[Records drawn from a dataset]

================================

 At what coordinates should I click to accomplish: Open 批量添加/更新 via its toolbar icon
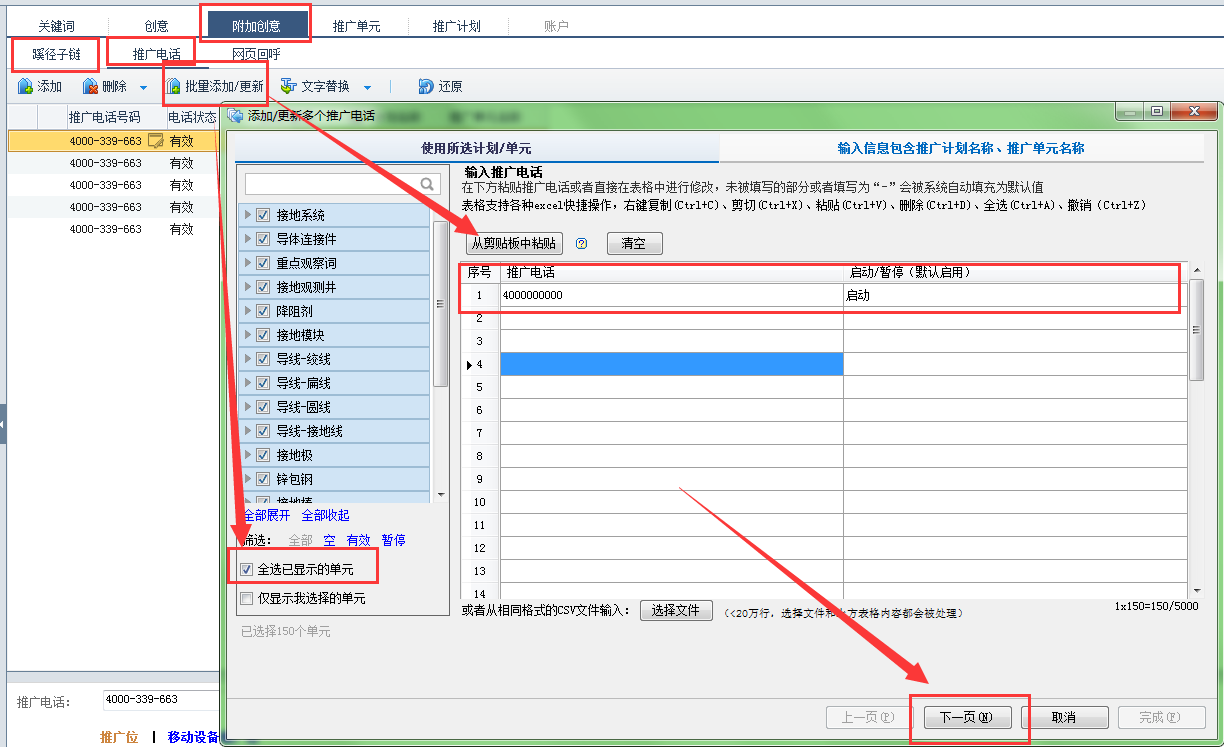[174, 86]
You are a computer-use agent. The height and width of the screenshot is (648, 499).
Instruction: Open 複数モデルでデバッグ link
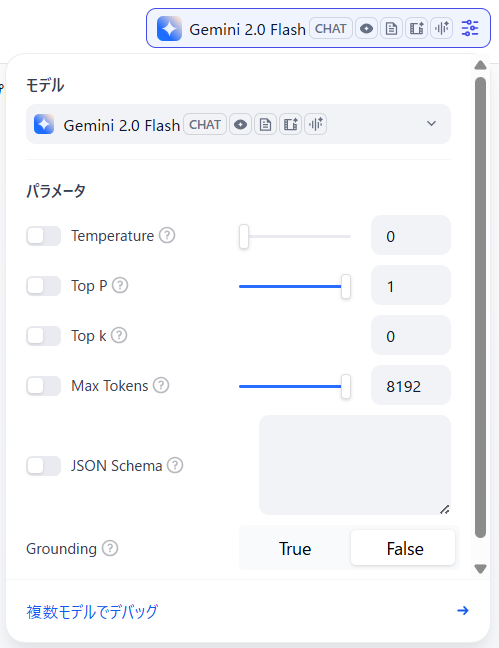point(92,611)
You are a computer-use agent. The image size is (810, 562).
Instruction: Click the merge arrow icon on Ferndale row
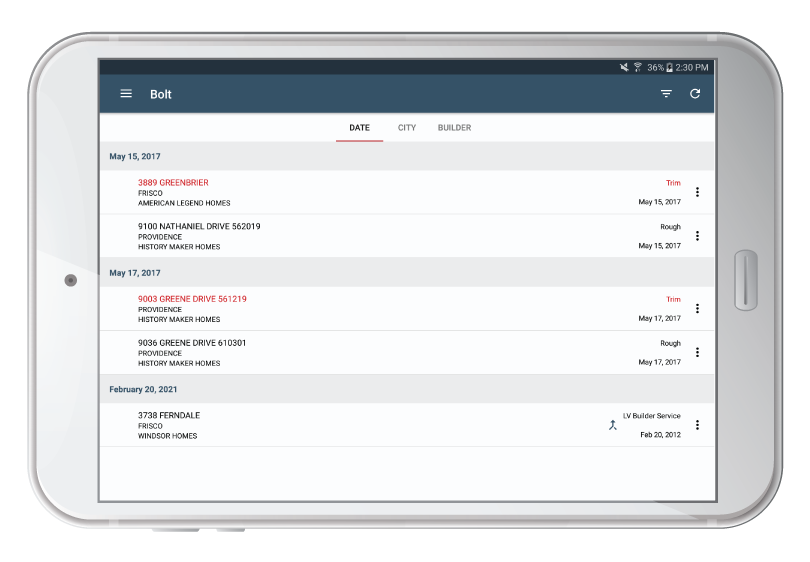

================================

> TASK STATEMENT:
Could you restate every record above word for word, leaving the pictures out?

> RESPONSE BELOW:
 At what coordinates should I click to accomplish: Open 批量添加/更新 via its toolbar icon
[174, 86]
You are a computer-use agent. The height and width of the screenshot is (648, 499).
Instruction: Open 複数モデルでデバッグ link
point(92,611)
You are a computer-use agent. The image size is (810, 562).
Instruction: Click the merge arrow icon on Ferndale row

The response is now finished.